Vicky Sparks Are you looking for a beloved, complex, layered and nuanced story boiled down to a basic plot and presented in a way that makes it indistinguishable from every other generic thriller? Then do I have a movie for you.
Claire Foy (Finalized)
Claire Foy plays Lisbeth Salander in The Girl in the Spider’s Web. Photo courtesy, Sony Pictures Entertainment Inc.

Vicky Sparks

Are you looking for a beloved, complex, layered and nuanced story boiled down to a basic plot and presented in a way that makes it indistinguishable from every other generic thriller?

Then do I have a movie for you.

The Girl in the Spider’s Web is based on the fourth book of the Millennium series (originally written by Steig Larsson), but written after Larsson’s death using the same characters and storylines as the three previous bestsellers.

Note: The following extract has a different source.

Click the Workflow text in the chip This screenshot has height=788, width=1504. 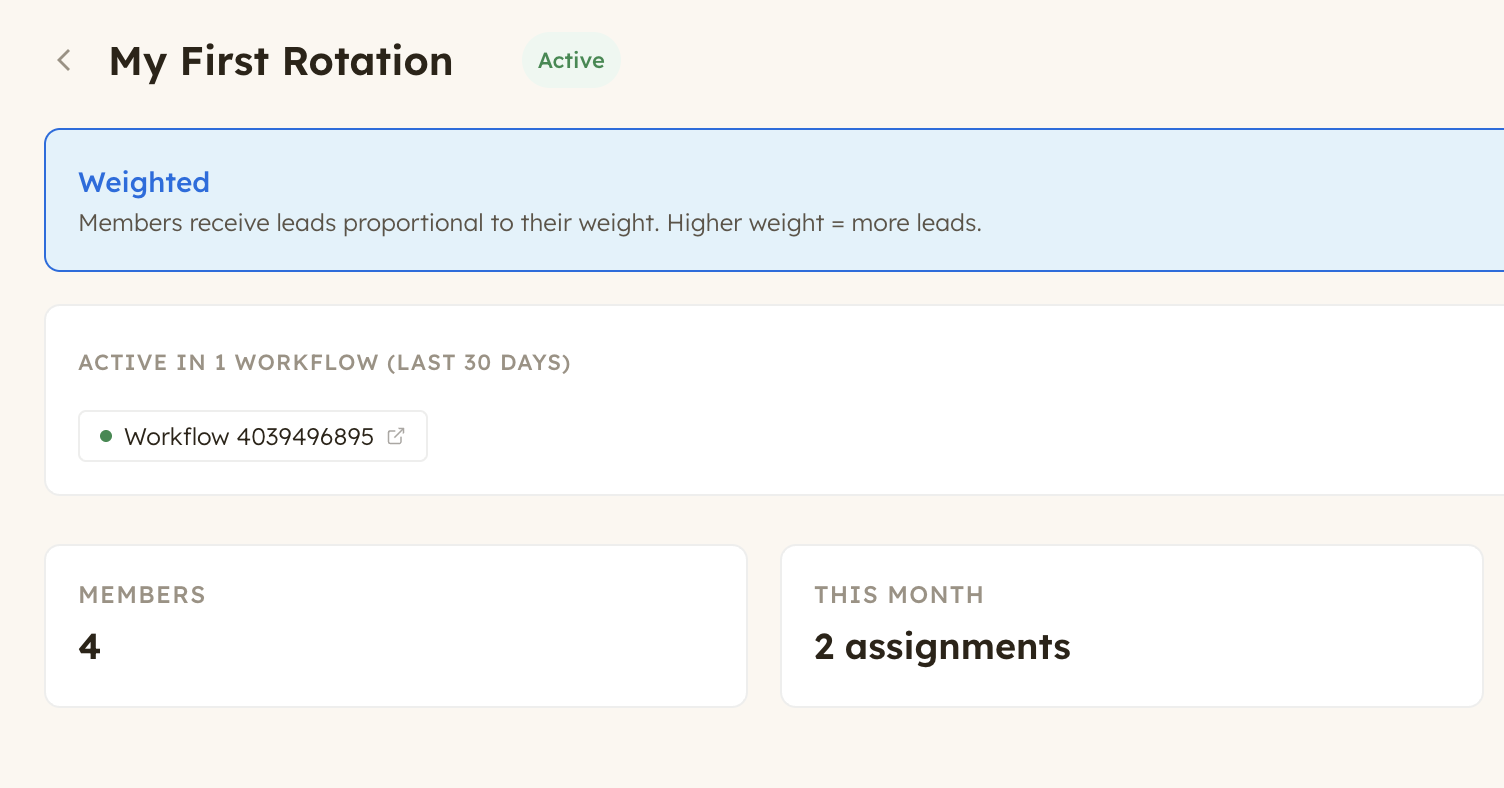coord(177,436)
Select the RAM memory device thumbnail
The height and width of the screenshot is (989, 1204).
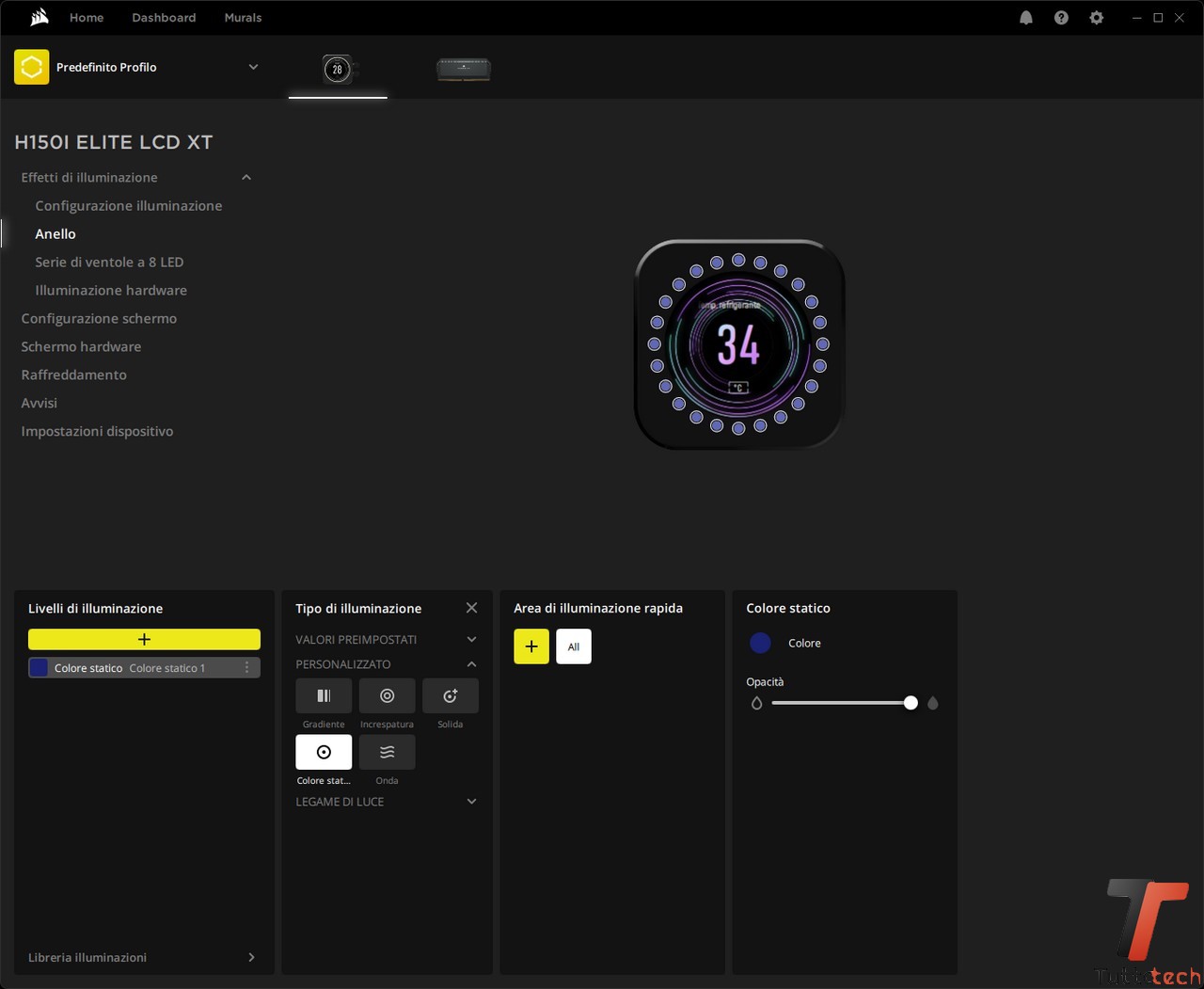463,69
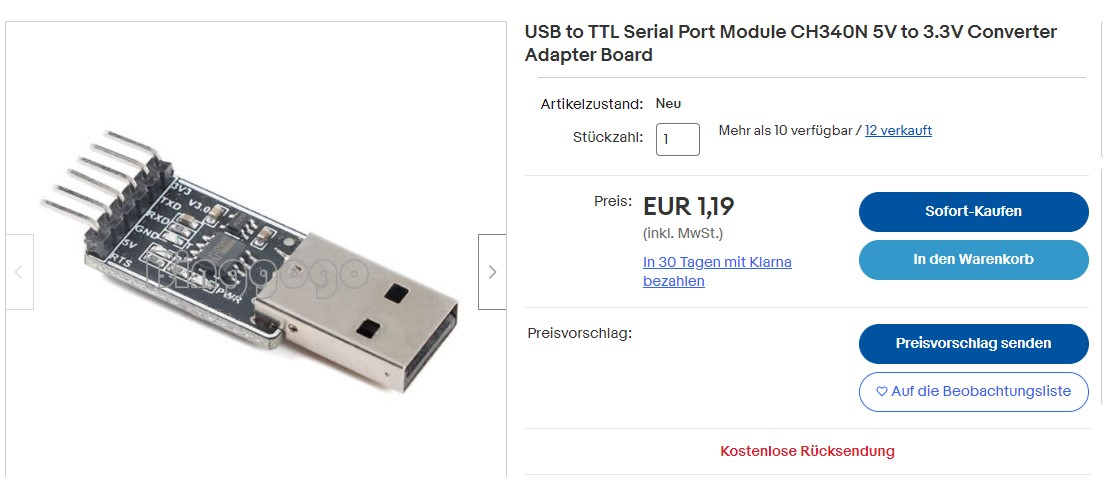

The film picks up three movie years after the end of The Girl with the Dragon Tattoo movie (all characters are played by different actors) and finds Lisbeth Salander (previously played by Rooney Mara, now played by the Crown’s Claire Foy) kicking abusive men’s assets while taking names.

She remains an antisocial, sexually fluid ball of rage now targeting the rich and famous men of Sweden who are misogynistic abusers behind closed doors. Still reeling from the implied (in the film and explicitly explained in the novels) sexual violence she experienced at the hands of her own father, she is an avenging angel taking revenge on behalf of abused women everywhere.

That is until she gets a pesky hacking request to find a secret computer program that gives total control over the entire world’s nuclear arsenal to whoever possesses it.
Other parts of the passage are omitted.